Yes, you can bake bread in crock pots! And it couldn’t be easier to do.
I have an old bread machine that does it all after you dump the ingredients into it and while a slow cooking crock pot is not that easy, it is pretty close. The time it takes to mix, knead and get the dough into the crock pot is about 15 to 20 minutes. That’s not bad!
On the downside, you may not get the crunchy hard brown crust of an oven baked bread but you will get a good quality bread that requires very little electricity compared to using an oven. Also, there is no automatic shut off when it’s done button so you have to pay close attention (at least until you get a few loaves baked and figure out your crock pot’s bread baking time. Then buy a plug in timer to automatically shut off the power.).
The crock pot method works with lots of varieties of breads and quick breads. For most bread recipes, here’s all you have to do:
Combine your ingredients, and beat them until thoroughly mixed, either with an electric mixer or a utensil such as a large wooden spoon. It should only take about 2 or 3 minutes to do this part of the job. Then, place the dough into the insert, lightly cover the top with foil or parchment paper (to keep moisture from dripping from the lid into your bread!) and place it in the crock pot. Three hours on high should yield delicious homemade bread. Yummy!

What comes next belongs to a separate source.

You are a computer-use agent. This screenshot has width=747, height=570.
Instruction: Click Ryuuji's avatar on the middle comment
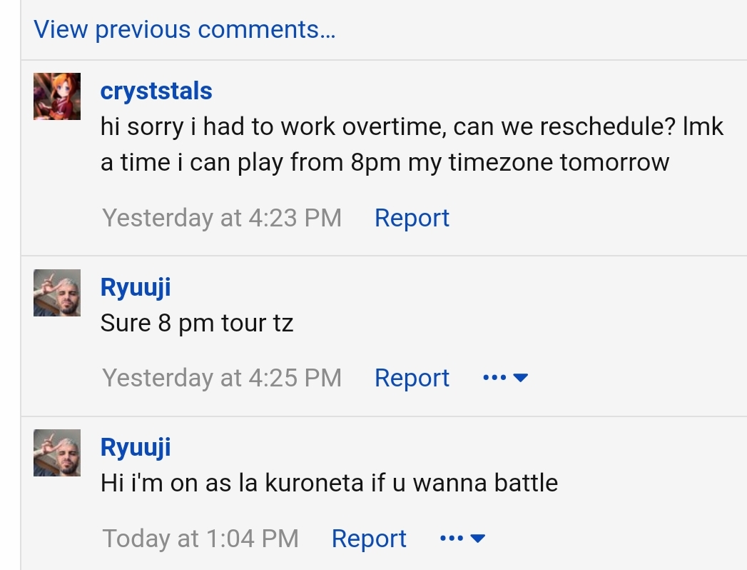pyautogui.click(x=56, y=293)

Essentials of Crock Pot Bread Baking
- You need an insert to bake the bread in that sits in the crock pot – pyrex bowl, stainless steel bowl (my choice) or, in a pinch, a metal can (I don’t like to heat up BPA can liners though). Some manufacturers make slow cooker inserts for bread making.
- Insert has to sit on top of an “something” to hold it off approximately a cup of water inside the crock pot. A stack of one or 2 screw-on canning lids works great. This also allows for good heat circulation.
- Grease the insert before adding the dough.
- Only fill the insert half full: Remember, the dough has to rise!
- Keep the crock pot lid on during the baking process.
- Bake on high heat.
- Lift the lid only to check for doneness close to the end of cooking time. You lose heat every time the lid is removed, and it can take time to recover the lost heat.
Here is a recipe I found on the Pantry Eats blog called Crockpot Honey Whole Grain Bread. The author assures us this recipe is a success every single time it is baked. I like the no kneading, no waiting on dough to rise, and I like that the recipe uses whole wheat flour. As close to a ‘mix it all up, and dump it in’ recipe for bread as you are going to find.
As the price of electricity “necessarily” rises this method of baking bread might become very popular with many homemade bread enthusiasts.